# WHAT IS EXPECTED
Beginning with the line that holds "Sony (148, 683)" in the data below, give again every line through the one that holds "100(W) (535, 874)", exactly as written.

─── INFORMATION SHOWN

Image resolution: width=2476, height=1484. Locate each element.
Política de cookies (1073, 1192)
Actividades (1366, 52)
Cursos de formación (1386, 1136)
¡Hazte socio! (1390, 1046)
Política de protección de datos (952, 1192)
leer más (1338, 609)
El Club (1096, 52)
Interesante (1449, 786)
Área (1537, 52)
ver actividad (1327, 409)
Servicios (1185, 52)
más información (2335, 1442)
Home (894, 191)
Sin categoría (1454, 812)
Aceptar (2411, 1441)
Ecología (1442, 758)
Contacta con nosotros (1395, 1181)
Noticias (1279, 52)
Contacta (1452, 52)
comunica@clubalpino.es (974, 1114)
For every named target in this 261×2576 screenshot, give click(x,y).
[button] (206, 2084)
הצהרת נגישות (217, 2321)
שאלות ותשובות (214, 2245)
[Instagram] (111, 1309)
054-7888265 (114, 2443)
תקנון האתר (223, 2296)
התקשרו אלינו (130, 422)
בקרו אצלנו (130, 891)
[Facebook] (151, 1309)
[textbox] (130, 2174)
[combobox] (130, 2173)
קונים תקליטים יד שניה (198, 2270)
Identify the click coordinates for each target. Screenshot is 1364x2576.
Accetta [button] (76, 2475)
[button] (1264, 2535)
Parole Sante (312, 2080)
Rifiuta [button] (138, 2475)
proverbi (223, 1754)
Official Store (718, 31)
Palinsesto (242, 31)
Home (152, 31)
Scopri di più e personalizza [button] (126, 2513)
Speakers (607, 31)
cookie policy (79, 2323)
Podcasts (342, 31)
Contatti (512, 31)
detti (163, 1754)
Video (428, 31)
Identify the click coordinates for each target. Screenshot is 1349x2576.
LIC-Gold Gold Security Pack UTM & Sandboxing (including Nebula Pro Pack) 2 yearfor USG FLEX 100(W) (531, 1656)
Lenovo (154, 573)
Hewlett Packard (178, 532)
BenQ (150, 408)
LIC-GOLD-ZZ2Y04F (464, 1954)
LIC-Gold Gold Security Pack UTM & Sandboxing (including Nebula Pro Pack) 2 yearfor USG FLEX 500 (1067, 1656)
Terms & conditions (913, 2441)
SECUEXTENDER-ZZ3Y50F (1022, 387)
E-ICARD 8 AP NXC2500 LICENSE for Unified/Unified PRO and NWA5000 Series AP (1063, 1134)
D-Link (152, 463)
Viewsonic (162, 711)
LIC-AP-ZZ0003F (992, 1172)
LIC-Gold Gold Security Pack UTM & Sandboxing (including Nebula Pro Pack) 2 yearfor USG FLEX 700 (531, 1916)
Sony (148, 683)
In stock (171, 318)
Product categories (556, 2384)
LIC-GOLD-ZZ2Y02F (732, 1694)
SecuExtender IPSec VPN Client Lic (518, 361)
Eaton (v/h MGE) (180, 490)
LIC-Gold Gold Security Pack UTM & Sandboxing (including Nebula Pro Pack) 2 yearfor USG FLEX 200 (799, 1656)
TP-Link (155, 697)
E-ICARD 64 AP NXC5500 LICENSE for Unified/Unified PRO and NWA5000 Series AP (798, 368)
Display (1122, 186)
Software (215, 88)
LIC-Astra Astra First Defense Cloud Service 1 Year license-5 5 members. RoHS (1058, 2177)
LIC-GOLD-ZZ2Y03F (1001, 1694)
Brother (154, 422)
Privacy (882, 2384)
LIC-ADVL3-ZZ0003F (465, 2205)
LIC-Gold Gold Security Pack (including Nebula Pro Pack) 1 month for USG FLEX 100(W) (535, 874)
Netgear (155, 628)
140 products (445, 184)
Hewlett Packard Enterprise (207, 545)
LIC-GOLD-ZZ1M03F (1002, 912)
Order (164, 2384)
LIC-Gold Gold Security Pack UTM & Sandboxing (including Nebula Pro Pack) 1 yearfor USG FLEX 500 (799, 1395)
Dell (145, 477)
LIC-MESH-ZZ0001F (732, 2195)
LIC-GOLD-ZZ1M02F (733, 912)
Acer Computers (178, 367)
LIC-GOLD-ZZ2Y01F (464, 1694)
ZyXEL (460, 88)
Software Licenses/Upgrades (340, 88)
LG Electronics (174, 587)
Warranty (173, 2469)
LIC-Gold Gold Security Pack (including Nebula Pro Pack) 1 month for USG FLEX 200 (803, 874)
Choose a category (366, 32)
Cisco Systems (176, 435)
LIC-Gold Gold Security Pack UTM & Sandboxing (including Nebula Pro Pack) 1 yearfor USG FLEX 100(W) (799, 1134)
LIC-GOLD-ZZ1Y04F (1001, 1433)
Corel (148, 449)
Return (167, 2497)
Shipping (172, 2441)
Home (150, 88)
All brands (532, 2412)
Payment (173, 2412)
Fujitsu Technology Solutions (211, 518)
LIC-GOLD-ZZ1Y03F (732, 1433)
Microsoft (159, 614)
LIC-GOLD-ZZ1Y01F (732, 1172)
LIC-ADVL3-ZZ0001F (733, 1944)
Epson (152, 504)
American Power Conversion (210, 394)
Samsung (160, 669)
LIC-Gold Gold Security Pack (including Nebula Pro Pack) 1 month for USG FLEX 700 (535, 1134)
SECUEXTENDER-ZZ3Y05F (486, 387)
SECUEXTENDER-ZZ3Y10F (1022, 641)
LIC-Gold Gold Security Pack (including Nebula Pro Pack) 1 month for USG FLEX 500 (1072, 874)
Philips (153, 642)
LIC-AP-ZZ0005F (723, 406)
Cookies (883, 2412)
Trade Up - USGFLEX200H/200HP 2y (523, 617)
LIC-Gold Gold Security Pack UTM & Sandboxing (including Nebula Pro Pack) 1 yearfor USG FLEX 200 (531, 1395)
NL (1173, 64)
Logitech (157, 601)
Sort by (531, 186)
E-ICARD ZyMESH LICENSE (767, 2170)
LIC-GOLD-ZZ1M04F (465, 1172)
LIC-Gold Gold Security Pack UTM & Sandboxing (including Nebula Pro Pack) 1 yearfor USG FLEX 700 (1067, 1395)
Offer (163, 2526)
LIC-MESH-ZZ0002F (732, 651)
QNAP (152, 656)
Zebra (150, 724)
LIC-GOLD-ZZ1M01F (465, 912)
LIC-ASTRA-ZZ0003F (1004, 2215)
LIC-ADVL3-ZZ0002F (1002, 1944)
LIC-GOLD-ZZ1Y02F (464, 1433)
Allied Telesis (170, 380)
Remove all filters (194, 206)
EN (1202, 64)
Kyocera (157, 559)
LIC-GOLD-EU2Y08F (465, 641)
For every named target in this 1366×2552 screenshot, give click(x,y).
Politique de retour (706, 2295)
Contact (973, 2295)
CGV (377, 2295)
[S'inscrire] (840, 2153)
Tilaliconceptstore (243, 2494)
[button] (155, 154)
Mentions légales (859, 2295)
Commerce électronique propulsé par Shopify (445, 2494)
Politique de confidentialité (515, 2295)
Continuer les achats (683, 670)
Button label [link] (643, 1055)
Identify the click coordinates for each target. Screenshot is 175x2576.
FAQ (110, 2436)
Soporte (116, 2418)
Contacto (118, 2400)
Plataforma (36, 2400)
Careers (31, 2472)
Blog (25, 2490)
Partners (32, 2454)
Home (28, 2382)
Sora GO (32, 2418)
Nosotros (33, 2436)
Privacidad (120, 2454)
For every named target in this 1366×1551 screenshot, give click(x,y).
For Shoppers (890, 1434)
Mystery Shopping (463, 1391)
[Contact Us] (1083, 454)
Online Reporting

──────

# TASK SOLUTION
Sony (148, 683)
In stock (171, 318)
Product categories (556, 2384)
LIC-GOLD-ZZ2Y02F (732, 1694)
SecuExtender IPSec VPN Client Lic (518, 361)
Eaton (v/h MGE) (180, 490)
LIC-Gold Gold Security Pack UTM & Sandboxing (including Nebula Pro Pack) 2 yearfor USG FLEX 200 (799, 1656)
TP-Link (155, 697)
E-ICARD 64 AP NXC5500 LICENSE for Unified/Unified PRO and NWA5000 Series AP (798, 368)
Display (1122, 186)
Software (215, 88)
LIC-Astra Astra First Defense Cloud Service 1 Year license-5 5 members. RoHS (1058, 2177)
LIC-GOLD-ZZ2Y03F (1001, 1694)
Brother (154, 422)
Privacy (882, 2384)
LIC-ADVL3-ZZ0003F (465, 2205)
LIC-Gold Gold Security Pack (including Nebula Pro Pack) 1 month for USG FLEX 100(W) (535, 874)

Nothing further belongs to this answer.